Directions:
Starting at the beginning of the records and going on through the line with "(544, 772).", rewrite every line in full, adding 6 to each coordinate in the answers.

--- START OF Data for the task ---

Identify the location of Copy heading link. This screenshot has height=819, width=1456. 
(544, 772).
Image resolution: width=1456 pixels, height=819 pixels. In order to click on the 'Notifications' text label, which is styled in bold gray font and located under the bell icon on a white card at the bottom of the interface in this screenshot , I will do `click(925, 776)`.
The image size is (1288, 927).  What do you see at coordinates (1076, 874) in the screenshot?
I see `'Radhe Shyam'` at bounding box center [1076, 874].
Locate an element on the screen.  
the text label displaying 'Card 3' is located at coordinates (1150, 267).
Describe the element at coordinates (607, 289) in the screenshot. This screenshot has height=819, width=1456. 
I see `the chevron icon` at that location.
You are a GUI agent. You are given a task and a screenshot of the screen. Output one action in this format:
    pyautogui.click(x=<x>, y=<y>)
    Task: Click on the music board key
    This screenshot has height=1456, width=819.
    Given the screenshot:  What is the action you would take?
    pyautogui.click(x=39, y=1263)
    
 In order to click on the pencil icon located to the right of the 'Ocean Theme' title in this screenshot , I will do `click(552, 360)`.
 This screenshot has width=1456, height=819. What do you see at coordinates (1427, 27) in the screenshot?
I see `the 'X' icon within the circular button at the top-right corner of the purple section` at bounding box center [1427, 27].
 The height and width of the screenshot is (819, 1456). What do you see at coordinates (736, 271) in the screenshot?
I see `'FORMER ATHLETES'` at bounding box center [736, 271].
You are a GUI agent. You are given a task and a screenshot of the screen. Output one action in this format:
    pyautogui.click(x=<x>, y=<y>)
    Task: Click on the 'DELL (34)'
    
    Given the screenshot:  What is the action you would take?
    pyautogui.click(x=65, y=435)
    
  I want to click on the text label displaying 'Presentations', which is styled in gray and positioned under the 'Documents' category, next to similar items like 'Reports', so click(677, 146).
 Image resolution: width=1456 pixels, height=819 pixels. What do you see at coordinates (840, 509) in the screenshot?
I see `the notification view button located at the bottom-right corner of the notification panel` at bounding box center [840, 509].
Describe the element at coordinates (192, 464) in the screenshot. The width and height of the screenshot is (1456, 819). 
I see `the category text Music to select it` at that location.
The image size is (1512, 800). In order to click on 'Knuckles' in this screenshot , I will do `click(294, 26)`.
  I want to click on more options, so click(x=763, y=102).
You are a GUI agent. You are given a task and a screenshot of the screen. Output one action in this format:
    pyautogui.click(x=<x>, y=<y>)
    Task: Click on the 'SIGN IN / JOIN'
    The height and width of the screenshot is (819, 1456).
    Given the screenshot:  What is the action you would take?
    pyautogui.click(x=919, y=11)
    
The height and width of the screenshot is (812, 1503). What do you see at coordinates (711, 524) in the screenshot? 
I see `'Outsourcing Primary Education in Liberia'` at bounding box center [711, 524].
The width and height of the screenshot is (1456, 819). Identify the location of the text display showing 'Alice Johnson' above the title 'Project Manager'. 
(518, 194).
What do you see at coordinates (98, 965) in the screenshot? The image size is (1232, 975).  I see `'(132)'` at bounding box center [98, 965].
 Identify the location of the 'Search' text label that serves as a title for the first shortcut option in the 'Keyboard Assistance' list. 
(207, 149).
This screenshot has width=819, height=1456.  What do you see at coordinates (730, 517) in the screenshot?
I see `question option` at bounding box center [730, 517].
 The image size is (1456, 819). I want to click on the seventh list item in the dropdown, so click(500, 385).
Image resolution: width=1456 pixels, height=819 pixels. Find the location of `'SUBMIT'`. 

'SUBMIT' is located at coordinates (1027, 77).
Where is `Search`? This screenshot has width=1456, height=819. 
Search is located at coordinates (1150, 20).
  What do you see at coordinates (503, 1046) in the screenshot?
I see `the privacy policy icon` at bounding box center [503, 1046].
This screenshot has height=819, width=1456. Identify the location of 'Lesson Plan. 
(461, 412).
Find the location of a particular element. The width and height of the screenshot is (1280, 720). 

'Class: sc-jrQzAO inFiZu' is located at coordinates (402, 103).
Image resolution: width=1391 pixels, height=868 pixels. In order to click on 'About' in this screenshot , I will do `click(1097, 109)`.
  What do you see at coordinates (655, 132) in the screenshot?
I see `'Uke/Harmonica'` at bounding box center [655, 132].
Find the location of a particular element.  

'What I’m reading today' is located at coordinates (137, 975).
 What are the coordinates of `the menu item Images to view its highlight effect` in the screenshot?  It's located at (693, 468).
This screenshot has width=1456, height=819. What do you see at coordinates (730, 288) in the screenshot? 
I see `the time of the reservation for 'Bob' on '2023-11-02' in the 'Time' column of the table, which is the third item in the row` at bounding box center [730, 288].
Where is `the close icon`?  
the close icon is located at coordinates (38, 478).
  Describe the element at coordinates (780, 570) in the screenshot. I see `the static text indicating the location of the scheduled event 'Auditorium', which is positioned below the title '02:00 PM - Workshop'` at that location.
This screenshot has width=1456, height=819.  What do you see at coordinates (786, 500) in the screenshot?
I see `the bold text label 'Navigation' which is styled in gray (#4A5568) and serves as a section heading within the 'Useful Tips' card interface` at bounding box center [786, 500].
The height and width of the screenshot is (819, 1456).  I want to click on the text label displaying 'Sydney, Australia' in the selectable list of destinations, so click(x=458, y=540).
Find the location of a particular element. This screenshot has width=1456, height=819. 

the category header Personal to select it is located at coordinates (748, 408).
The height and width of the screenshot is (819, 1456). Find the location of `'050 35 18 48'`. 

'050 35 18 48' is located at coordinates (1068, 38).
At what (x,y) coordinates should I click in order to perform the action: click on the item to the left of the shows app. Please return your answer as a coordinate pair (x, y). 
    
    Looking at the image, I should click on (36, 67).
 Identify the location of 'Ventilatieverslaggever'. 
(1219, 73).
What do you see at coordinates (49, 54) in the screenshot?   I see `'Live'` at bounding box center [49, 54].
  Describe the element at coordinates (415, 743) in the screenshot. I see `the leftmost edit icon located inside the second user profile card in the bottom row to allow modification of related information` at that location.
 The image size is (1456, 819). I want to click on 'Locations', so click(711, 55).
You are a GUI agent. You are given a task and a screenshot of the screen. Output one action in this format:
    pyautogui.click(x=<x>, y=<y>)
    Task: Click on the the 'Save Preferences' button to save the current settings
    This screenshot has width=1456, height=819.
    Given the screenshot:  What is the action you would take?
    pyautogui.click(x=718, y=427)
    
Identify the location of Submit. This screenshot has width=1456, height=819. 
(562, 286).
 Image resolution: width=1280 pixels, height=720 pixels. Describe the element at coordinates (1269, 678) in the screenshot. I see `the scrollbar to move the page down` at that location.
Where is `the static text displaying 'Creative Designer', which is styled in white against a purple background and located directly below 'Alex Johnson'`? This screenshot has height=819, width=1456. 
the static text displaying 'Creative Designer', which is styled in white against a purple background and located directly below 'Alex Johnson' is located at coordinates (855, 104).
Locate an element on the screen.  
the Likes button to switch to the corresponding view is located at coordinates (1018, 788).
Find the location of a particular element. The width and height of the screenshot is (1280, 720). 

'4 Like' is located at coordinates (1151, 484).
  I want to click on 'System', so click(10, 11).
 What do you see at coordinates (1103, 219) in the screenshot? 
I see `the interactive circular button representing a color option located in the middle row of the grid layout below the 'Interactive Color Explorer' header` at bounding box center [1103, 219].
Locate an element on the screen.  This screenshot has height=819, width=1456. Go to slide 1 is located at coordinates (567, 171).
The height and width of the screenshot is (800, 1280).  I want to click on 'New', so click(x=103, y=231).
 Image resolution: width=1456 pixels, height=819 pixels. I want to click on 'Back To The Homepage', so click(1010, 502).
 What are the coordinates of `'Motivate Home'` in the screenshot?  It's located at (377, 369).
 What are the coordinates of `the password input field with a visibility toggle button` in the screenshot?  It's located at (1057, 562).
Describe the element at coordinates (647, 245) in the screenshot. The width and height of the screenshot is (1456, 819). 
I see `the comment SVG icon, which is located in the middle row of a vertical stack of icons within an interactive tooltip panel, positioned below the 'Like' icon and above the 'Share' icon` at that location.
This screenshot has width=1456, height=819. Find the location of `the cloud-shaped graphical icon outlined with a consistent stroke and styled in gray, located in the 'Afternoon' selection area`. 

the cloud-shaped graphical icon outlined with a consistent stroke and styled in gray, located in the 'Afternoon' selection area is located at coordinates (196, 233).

--- END OF Data for the task ---

Finished task:
Identify the location of Copy heading link. This screenshot has height=819, width=1456. 
(550, 778).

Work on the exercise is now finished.